Beijing, Zhong Guo (PressExposure) July 21, 2011 -- With the rapidly growing demand of oil and gas at home in recent years, supply shortage is increasingly severe in China. Oil demand and output of China reached 455 million tons and 203 million tons respectively, with a supply and demand gap of 252 million tons and over 50% external dependency.
Although the gap between oil gas supply and demand widens, it does not indicate that the exploitation of energy resources has exhausted in domestic China. It is the exploration equipment, services and so forth that caused the lower proven rate and low recover recovery ratio of oilfields.
In terms of the oil proved rate, it is only 33.7% on average in China, less than half of the world level. Especially for offshore oil, its proved rate in China is even less than 1/3 of the world average. Regarding gas proved rate, it is also less than half of that of the world, a far cry from the proved rate of 70% in America. In respect of recovery ratio of oilfield, for instance, oil output in the eastern region of China presented a downward trend, with recovery ratio of 56% during 9th Five-Year-Plan (1996-2000) down to 28% during 11th Five- Year-Plan (2006-2010). This has put forward a higher request for oilfield service industry in China.
In order to ensure national energy security, three state-owned enterprises including CNPC, Sinopec and CNOOC are constantly increasing their exploration investment. During 2003-2008, the expenses for exploration of the three enterprises continued to grow, with an AAGR of 22.6%. In 2009, being affected by the financial crisis, the costs totaled RMB238.2 billion, a fall of 2.9% YoY. In 2010, the exploration costs of the three enterprises increased by 10.6% YoY and the exploration investment for CNPC, Sinopec and CNOOC was RMB160.89 billion, RMB52.68 billion and RMB49.77 billion, respectively.
Oil gas exploration and production exerts direct effect on market demand for oilfield service. In general, 70%-80% of the exploration investment goes to oilfield service. Therefore, the market size of oilfield service reached at least RMB184.34 billion in 2010 in China, and it is predicted to exceed RMB232.77 billion in 2011.

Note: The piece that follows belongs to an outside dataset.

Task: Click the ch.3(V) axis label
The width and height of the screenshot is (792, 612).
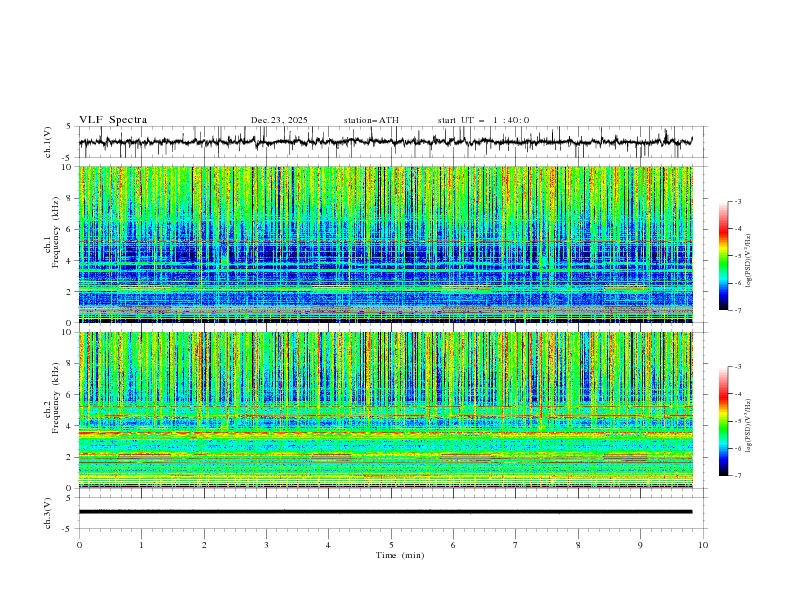Action: point(48,511)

In China, most of the large-scale oil gas equipment manufacturers and technical service companies are subsidiaries or research institutions subordinated to CNPC, Sinopec and CNOOC, and directly provide products and services to the oilfields of theirs. What's more, some private firms provide professional services by relying upon their advantages in equipment and products and they occupy certain market shares certain market shares in their respective market segments, take example for the composite perforating service and deflagration fracturing service provided by Tong Oil Tools Co., Ltd., the cutting re-injection unit produced by Yantai Jereh Oilfield Services Group Co., Ltd., and mobile logging service delivered by Lanzhou Haimo Technologies Co., Ltd.